REU Site: Biogeochemical Educational Experiences
South Africa (BEE-SA)

This Research Experience for Undergraduates (REU) program was funded by the National Science Foundation (NSF) and took place in the summers of 2003 and 2004 in South Africa. The REU site for Biogeochemical Educational Experiences-South Africa (BEE-SA) was led by the University of Tennessee, under the direction of Dr. Susan M. Pfiffner and Ms. Kim Davis for college undergraduates in the fields of Earth and Biological Sciences, Environmental Sciences, and Engineering. They are directing the program and coordinating with their South African hosts, Drs. Esta van Heerden and Derek Litthauer, at the University of the Free State (UOFS), and with Dr. T.C. Onstott, director of the LExEn field laboratory led by Princeton University. Seven students attended in 2003 and eleven students attended the 2004 REU.  These undergraduate students were majoring in geosciences, chemistry, and microbiology, and spent seven weeks working on research projects with several mentors.
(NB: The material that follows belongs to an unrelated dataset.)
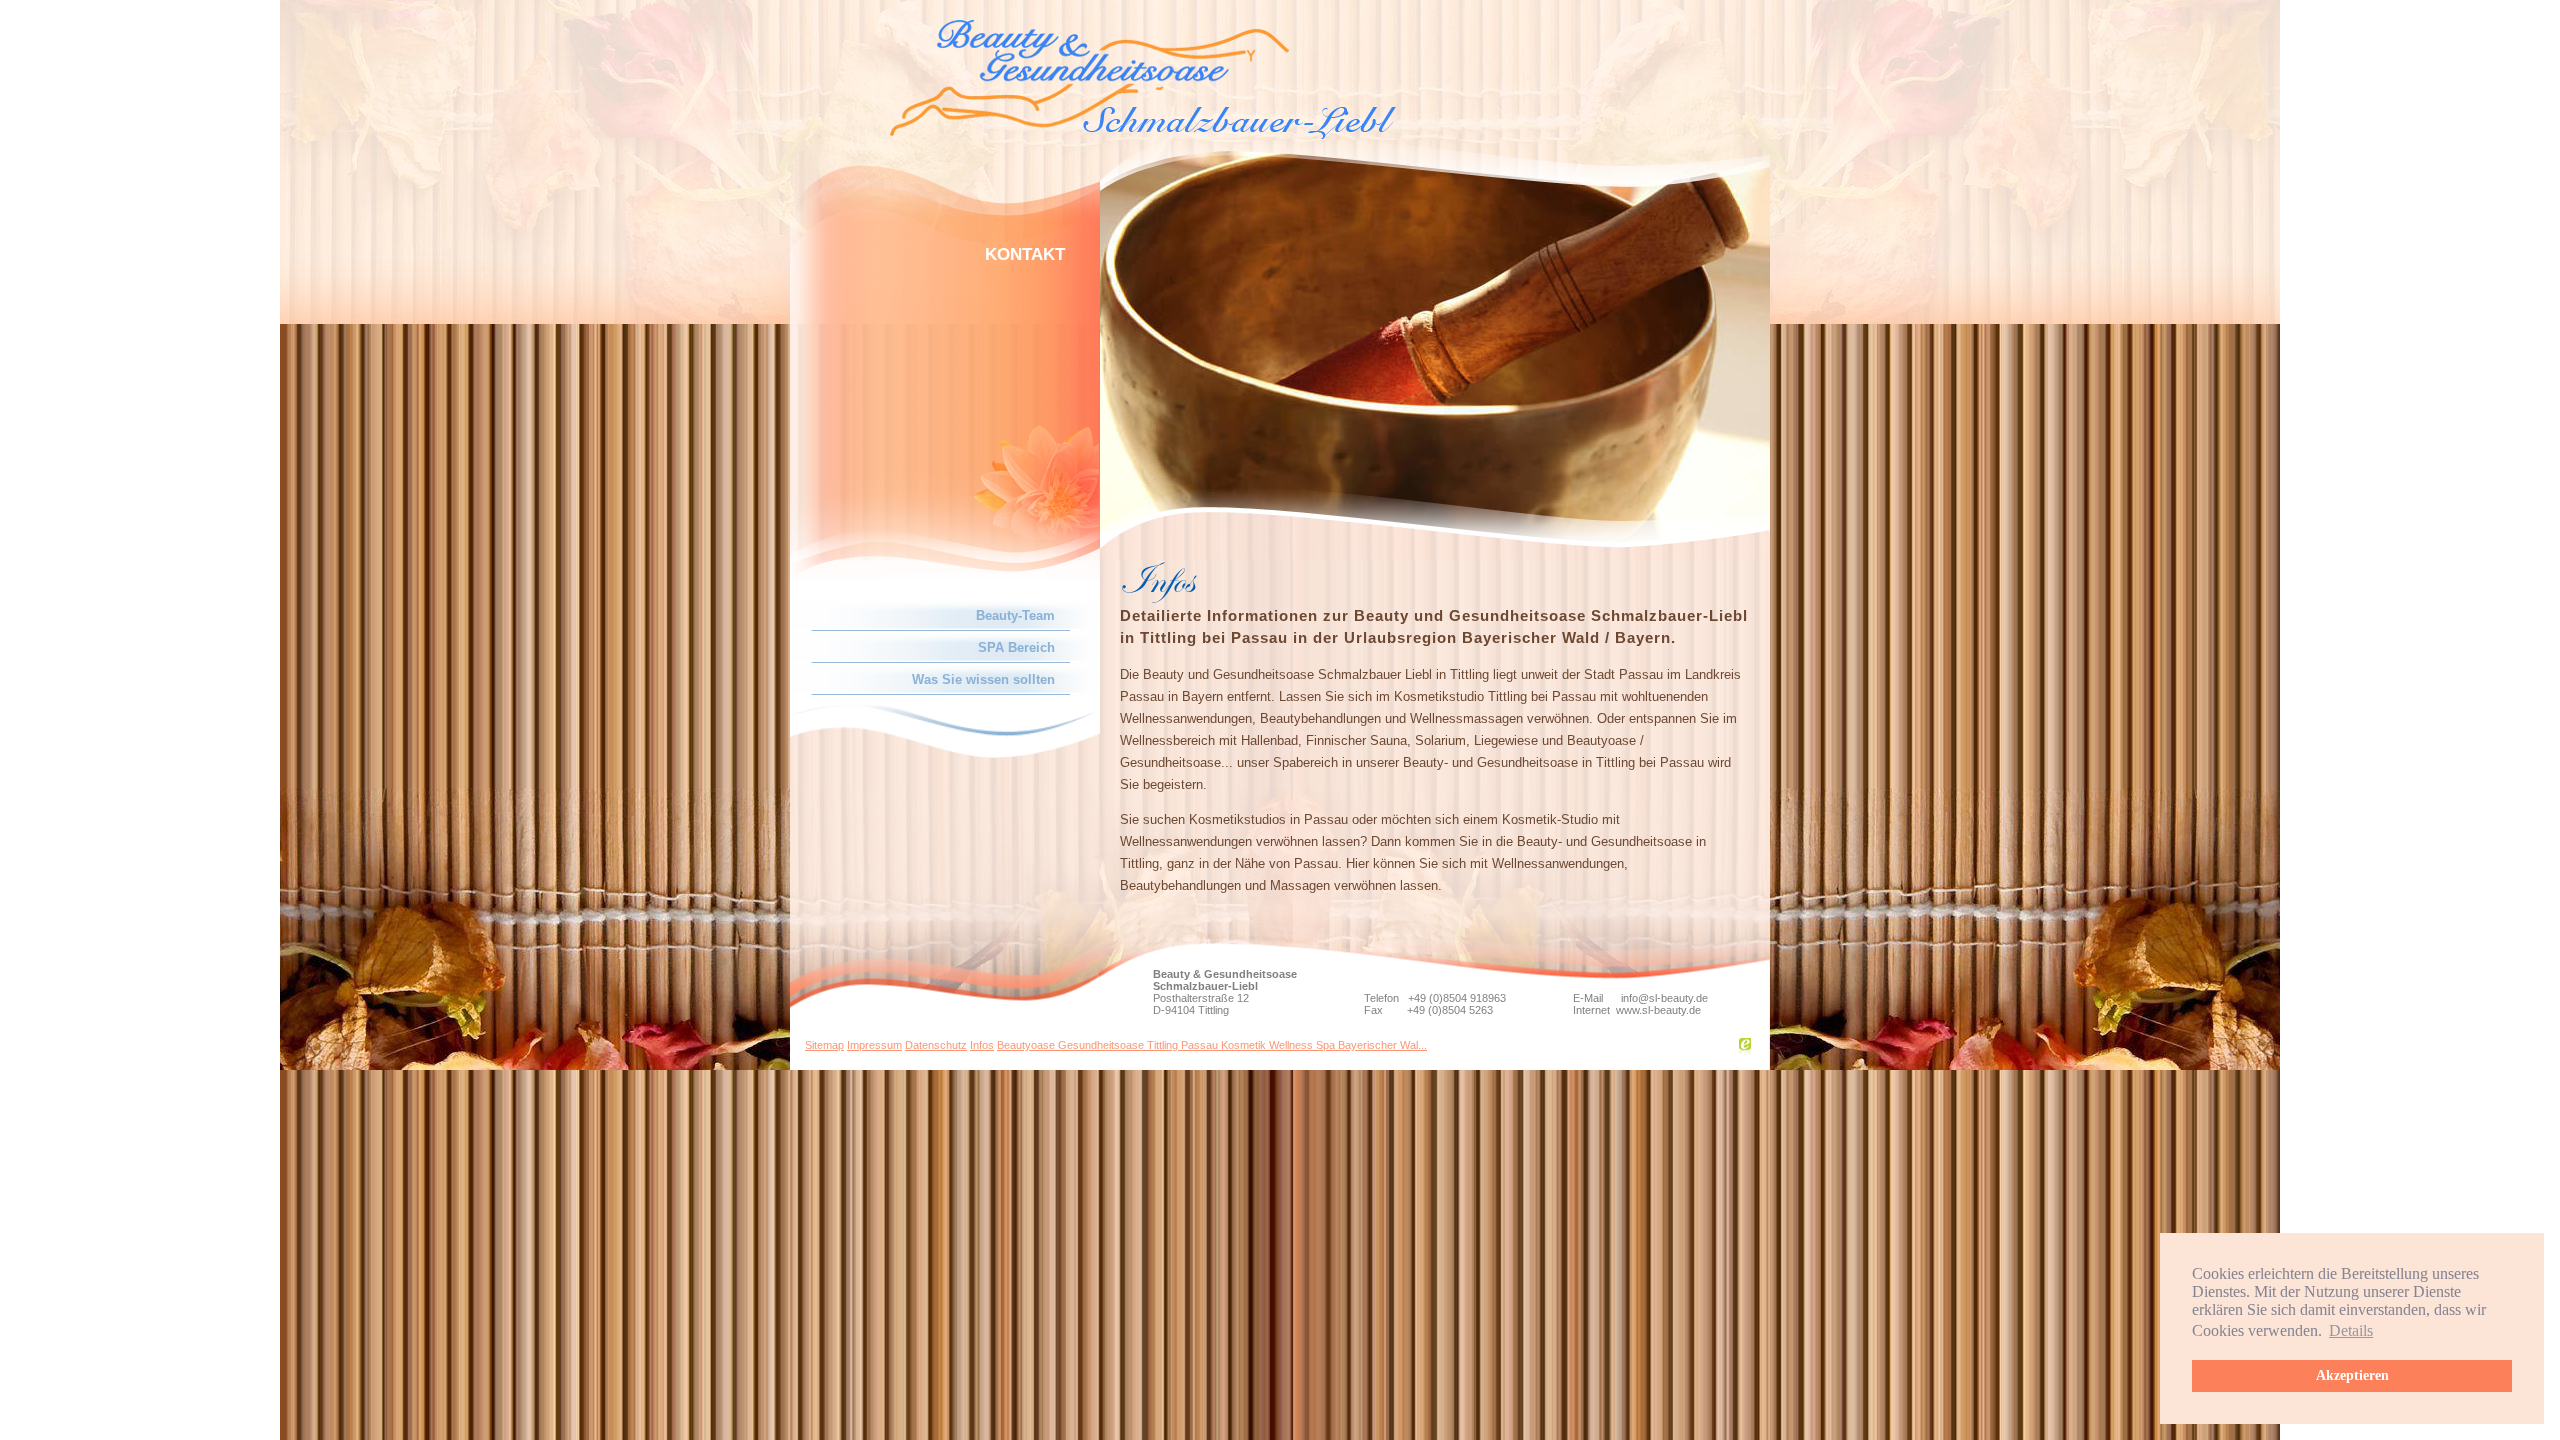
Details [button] (2351, 1330)
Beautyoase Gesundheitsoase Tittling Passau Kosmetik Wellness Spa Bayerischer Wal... (1212, 1045)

The students experienced interdisciplinary research and learned first-hand how research is done in the field at South African mines. Laboratory facilities were located at UOFS. The U.S students that participated in the 2003 REU were from Carleton College (MN), Cornell, University of Minnesota, Princeton, South Dakota State University, and Calvin College (MI). The U.S. students that participated in 2004 were from Florida Agricultural and Mecahnical University (FAMU), University of Tulsa, Hampton University, Rhodes College, University of Michigan, Vanderbilt University, Ohio Wesleyan, Oklahoma State University, Iowa State University, and National Taiwan University.  South African participants were from the University of the Free State, Witswatersrand University, University of the North West, and the University of the North.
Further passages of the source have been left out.